> TASK STATEMENT
Reproduce, exactly and only, the lines of the data that follows from the one containing "You are a computer-use agent." down to the one containing "Task: Click XmlParserUtils.parse method call", without pictures.

> RECORD SET
+++

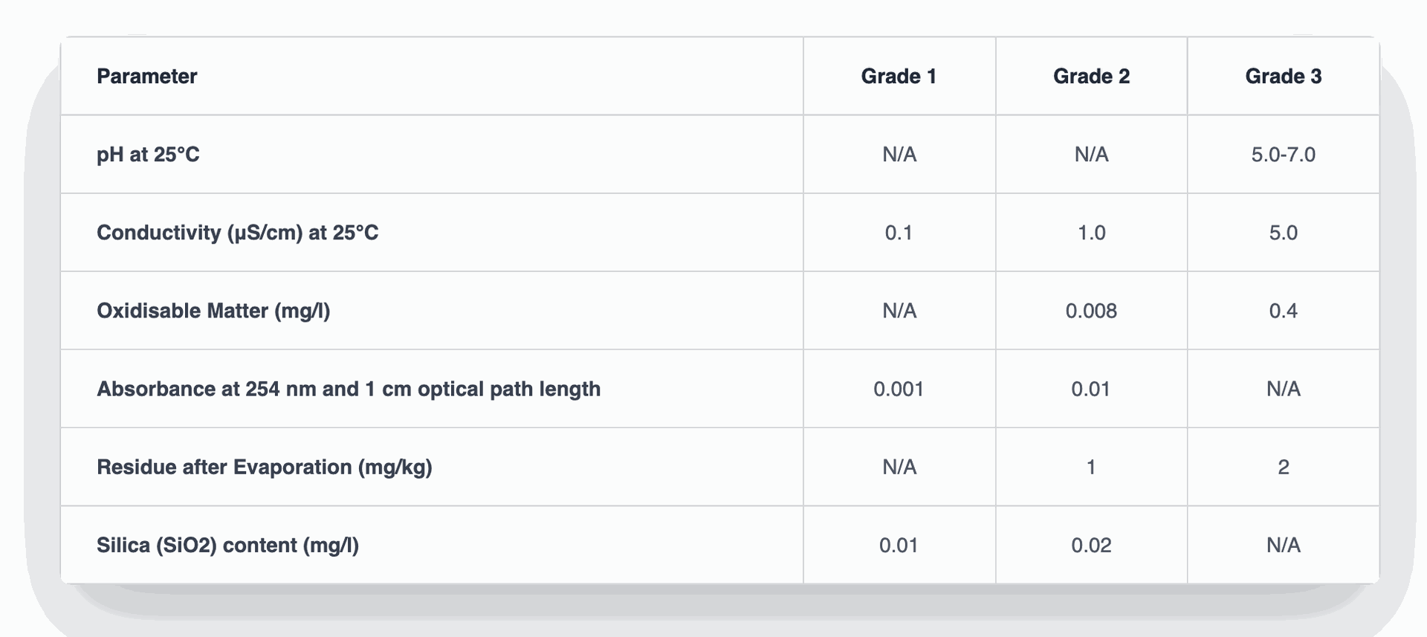Select the Grade 3 column header

pyautogui.click(x=1283, y=77)
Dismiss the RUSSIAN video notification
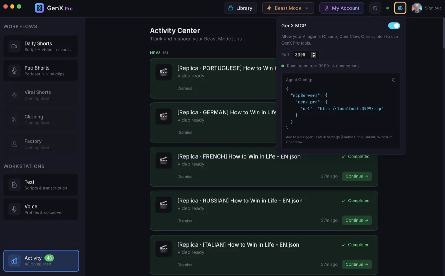Image resolution: width=445 pixels, height=276 pixels. point(185,221)
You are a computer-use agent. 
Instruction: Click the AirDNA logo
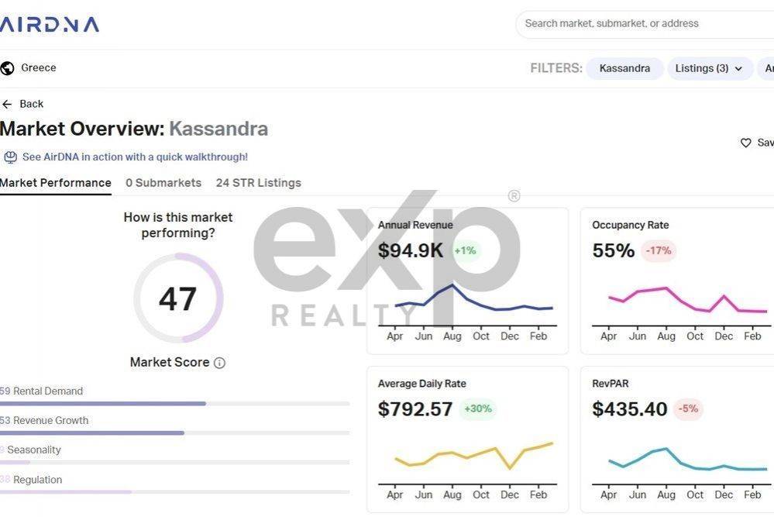50,24
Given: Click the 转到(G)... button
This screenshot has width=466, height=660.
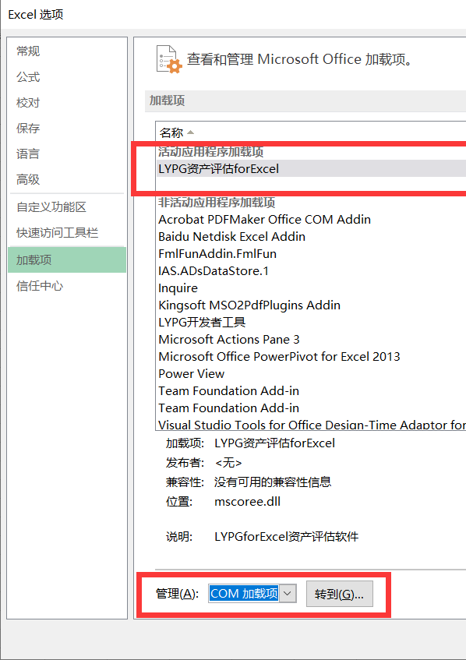Looking at the screenshot, I should pyautogui.click(x=339, y=594).
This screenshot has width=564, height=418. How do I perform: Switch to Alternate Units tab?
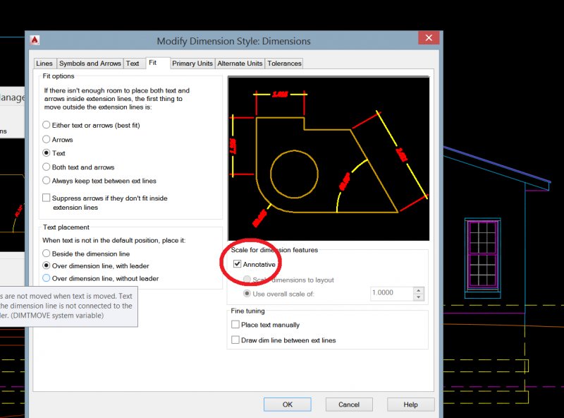(240, 64)
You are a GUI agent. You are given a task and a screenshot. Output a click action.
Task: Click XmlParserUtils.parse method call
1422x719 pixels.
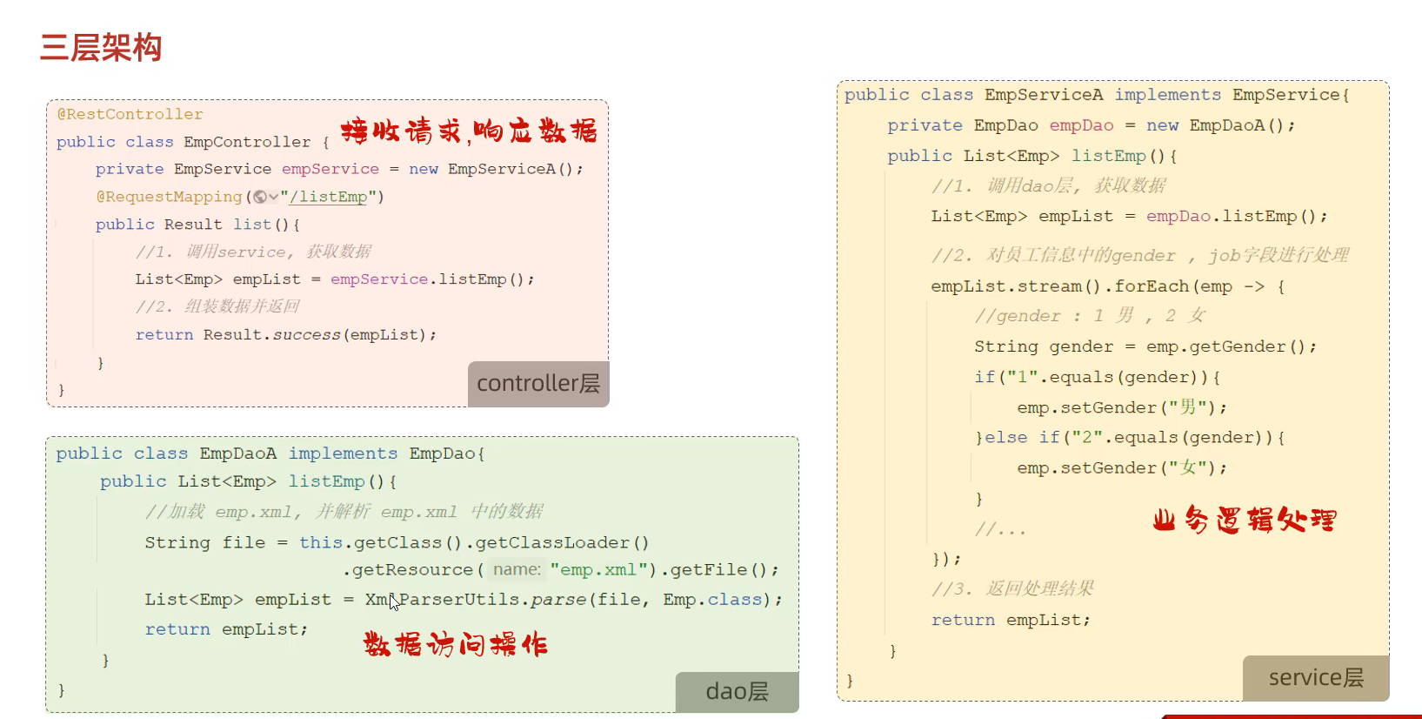tap(475, 600)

+++

> OUTPUT OF THE TASK
You are a computer-use agent. 
Instruction: Click the AirDNA logo
50,24
Given: Click the 转到(G)... button
This screenshot has width=466, height=660.
Looking at the screenshot, I should pyautogui.click(x=339, y=594).
This screenshot has width=564, height=418. How do I perform: Switch to Alternate Units tab?
(240, 64)
You are a GUI agent. You are given a task and a screenshot. Output a click action.
Task: Click XmlParserUtils.parse method call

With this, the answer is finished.